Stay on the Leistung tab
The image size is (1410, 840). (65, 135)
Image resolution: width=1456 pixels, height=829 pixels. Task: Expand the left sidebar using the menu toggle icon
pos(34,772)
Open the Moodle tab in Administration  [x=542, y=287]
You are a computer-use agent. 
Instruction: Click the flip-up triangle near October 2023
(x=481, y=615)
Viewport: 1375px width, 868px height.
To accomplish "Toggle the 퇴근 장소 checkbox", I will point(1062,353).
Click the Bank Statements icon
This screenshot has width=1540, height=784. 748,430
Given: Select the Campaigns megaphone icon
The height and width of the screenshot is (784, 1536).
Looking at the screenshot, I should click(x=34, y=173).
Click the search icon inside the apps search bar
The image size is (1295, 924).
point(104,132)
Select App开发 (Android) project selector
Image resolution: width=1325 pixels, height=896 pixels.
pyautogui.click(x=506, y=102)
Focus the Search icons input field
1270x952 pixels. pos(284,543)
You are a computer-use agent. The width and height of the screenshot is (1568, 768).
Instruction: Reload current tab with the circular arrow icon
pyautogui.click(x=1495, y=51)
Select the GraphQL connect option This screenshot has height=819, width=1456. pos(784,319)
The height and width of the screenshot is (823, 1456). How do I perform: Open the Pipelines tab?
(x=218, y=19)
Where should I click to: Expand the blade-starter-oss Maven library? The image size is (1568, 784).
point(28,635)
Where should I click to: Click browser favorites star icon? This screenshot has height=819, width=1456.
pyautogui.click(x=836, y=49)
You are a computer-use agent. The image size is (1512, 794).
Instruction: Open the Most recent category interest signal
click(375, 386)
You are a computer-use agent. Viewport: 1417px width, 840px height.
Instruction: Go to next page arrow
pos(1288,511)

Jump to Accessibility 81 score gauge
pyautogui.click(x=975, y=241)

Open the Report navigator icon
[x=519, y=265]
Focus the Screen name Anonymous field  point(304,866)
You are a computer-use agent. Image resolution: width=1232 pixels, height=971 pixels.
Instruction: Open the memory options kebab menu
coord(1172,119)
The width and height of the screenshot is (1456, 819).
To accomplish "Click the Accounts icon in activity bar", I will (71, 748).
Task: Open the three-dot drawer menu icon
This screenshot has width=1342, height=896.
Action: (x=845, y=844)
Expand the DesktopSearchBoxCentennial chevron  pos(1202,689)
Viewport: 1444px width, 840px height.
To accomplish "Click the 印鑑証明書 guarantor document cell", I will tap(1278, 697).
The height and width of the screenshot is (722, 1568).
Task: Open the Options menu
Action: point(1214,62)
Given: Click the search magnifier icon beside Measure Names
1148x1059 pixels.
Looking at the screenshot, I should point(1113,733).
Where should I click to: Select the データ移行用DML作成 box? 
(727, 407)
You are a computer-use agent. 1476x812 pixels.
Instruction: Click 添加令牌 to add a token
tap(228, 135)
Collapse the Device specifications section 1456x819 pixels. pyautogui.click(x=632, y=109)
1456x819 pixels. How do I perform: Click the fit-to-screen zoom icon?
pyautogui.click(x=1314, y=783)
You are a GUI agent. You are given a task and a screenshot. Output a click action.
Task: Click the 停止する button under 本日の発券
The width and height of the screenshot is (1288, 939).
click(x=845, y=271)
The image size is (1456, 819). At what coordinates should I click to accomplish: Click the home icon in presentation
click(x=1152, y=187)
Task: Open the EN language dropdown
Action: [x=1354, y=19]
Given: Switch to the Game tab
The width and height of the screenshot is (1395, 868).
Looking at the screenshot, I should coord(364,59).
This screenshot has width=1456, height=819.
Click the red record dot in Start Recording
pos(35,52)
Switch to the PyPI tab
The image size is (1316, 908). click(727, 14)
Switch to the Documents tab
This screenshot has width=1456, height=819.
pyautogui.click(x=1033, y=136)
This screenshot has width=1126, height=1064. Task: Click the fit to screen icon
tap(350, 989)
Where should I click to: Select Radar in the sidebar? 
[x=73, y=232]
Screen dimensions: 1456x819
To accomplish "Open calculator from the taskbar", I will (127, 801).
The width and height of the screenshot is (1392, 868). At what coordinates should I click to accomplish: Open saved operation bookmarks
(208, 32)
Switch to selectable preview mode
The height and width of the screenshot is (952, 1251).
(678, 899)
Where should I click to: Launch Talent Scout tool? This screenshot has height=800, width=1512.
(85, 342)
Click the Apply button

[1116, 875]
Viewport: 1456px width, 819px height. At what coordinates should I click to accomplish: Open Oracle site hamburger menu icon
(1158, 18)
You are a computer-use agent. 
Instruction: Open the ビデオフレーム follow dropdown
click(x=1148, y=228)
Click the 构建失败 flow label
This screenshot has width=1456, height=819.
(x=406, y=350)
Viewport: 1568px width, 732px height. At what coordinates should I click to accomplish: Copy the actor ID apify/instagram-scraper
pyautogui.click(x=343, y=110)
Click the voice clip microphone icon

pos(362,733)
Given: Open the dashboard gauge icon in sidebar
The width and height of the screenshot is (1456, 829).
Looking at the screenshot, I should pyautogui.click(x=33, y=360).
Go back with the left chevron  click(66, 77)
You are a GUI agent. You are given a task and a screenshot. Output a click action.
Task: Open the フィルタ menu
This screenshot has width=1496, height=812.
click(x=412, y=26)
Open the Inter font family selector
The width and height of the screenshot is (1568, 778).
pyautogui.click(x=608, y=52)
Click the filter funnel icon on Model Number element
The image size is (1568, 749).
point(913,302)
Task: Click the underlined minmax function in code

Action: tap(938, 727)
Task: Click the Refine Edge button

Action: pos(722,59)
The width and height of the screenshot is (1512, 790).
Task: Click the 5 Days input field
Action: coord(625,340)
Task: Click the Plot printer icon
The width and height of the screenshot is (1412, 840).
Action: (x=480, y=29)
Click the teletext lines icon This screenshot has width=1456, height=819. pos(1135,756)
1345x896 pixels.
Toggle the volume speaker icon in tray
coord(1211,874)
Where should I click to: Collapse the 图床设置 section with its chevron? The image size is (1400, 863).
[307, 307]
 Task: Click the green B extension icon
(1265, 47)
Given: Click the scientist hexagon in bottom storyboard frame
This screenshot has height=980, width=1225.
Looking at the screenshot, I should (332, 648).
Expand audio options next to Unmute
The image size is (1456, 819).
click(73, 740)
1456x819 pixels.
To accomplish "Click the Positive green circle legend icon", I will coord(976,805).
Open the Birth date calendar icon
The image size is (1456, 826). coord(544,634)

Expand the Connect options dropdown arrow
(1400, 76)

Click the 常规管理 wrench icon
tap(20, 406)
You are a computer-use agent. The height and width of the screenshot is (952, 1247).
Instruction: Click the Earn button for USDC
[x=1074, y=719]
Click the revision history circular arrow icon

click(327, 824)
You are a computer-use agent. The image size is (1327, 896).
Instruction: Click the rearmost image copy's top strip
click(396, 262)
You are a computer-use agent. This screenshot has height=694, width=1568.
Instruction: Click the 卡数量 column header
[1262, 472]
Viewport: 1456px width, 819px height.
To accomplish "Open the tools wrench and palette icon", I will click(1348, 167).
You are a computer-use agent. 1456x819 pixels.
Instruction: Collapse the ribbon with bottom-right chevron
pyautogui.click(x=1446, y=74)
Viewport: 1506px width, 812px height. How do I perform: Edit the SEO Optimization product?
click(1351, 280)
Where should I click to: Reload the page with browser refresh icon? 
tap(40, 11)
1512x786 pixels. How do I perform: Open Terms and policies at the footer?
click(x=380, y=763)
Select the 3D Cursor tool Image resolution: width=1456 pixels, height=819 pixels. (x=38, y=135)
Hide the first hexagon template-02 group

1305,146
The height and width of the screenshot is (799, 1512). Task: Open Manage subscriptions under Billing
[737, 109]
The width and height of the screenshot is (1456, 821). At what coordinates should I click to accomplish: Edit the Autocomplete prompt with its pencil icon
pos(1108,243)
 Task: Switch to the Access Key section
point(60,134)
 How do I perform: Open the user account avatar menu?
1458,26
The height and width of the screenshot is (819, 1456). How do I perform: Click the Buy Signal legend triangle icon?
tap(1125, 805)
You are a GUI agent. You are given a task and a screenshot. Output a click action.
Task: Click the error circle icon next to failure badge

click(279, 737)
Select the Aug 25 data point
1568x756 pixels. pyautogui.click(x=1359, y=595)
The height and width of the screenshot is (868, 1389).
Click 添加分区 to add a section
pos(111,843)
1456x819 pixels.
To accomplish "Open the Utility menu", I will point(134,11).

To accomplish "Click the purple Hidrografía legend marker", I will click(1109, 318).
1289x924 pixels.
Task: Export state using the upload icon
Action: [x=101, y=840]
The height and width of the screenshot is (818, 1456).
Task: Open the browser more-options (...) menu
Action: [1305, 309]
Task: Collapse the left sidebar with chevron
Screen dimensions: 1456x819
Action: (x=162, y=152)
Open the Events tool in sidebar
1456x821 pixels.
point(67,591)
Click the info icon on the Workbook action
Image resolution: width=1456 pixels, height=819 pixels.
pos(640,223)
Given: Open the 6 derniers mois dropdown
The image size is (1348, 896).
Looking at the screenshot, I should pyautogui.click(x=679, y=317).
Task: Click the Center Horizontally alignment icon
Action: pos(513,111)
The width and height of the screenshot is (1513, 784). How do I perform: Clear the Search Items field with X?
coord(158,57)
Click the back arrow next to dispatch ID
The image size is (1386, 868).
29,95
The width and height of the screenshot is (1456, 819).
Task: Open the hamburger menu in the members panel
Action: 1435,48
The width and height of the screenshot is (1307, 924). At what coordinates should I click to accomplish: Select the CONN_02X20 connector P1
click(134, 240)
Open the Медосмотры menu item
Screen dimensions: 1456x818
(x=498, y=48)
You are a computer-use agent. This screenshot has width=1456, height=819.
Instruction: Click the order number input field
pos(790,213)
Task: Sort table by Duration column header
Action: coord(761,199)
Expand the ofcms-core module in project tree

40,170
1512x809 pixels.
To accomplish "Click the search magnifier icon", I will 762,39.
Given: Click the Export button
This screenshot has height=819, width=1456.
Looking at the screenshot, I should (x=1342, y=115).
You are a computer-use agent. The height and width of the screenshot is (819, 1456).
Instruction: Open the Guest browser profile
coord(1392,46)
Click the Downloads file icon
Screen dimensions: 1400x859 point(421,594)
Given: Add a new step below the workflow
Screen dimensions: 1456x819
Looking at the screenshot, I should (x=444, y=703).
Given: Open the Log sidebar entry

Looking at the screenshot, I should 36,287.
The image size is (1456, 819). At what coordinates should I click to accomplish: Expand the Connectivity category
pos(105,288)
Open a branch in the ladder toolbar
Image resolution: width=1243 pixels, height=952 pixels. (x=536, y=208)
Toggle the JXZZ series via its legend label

#### [Task details]
Give an exact copy of the lines above, from the top of the records to the line that contains "Viewport: 1375px width, 868px height.", taking in both ends.

#### [Answer to this problem]
Stay on the Leistung tab
The image size is (1410, 840). (65, 135)
Image resolution: width=1456 pixels, height=829 pixels. Task: Expand the left sidebar using the menu toggle icon
pos(34,772)
Open the Moodle tab in Administration  [x=542, y=287]
You are a computer-use agent. 
Instruction: Click the flip-up triangle near October 2023
(x=481, y=615)
Viewport: 1375px width, 868px height.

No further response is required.